* Collected data entries *
▼
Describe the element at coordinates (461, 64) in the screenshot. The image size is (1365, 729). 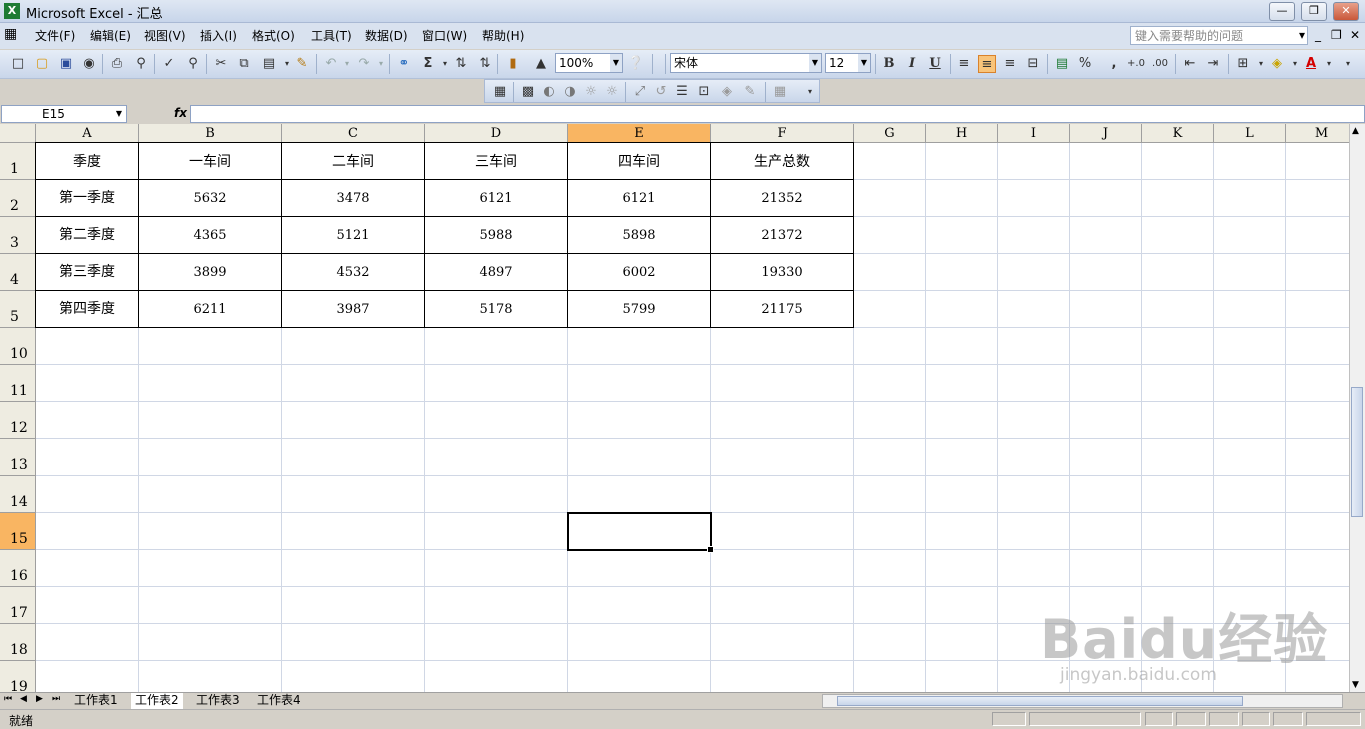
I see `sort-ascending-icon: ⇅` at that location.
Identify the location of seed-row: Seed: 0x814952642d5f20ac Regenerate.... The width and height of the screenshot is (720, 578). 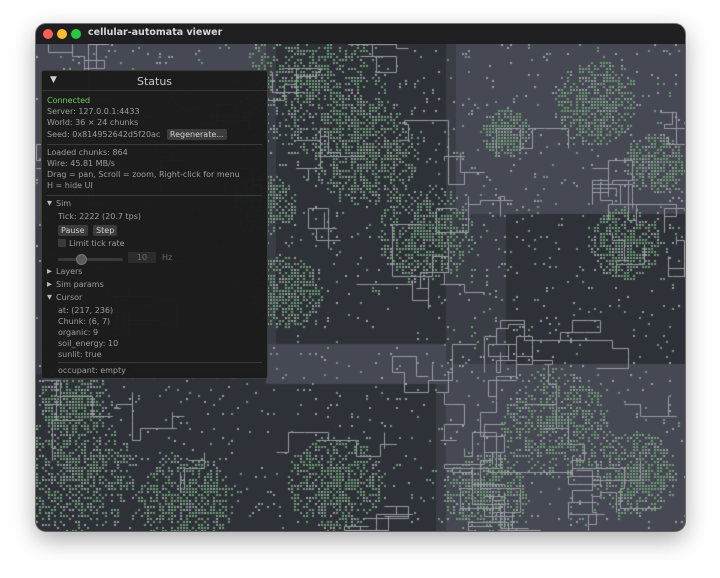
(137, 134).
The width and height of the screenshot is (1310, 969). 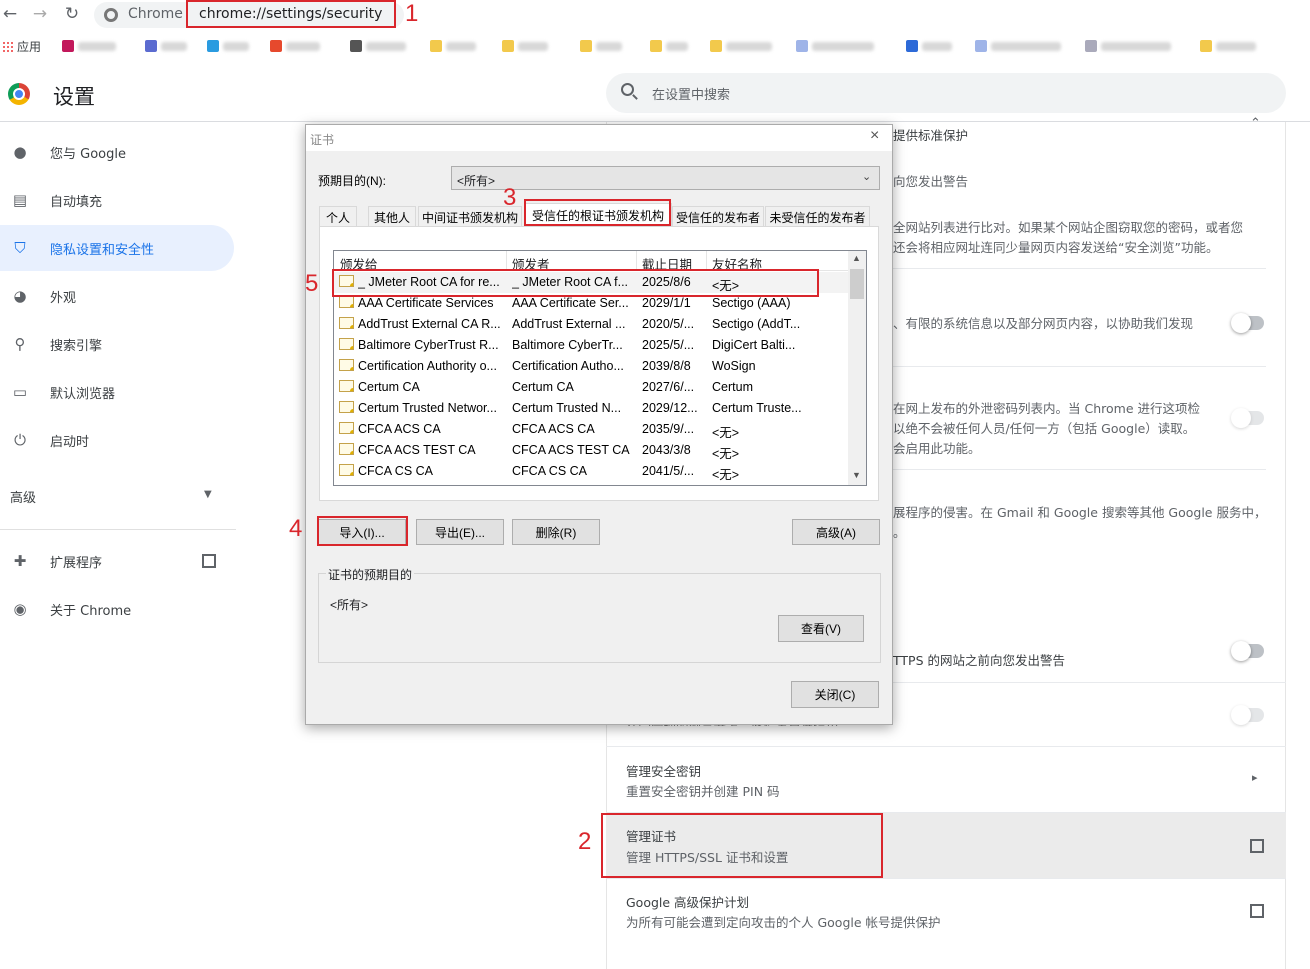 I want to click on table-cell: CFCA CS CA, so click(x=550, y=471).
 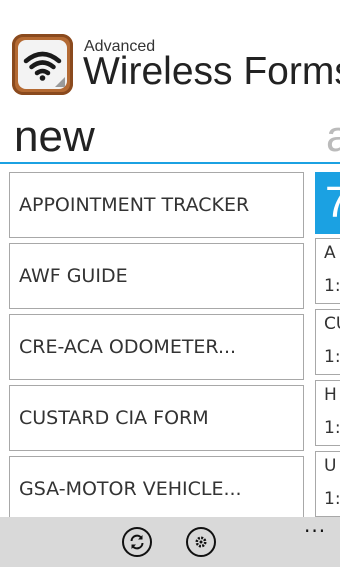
▲
* What to produce *
Rewrite the records from the start through the line containing "(137, 134)." as a two-column CSV with the header input,output. Put one row for each record, with each field in double quotes and any line breaks replaced by spaces, and leave the pictures out.

* Answer space *
input,output
"Describe the element at coordinates (461, 64) in the screenshot. The image size is (1365, 729).","I see `sort-ascending-icon: ⇅` at that location."
"Identify the location of seed-row: Seed: 0x814952642d5f20ac Regenerate.... The width and height of the screenshot is (720, 578).","(137, 134)."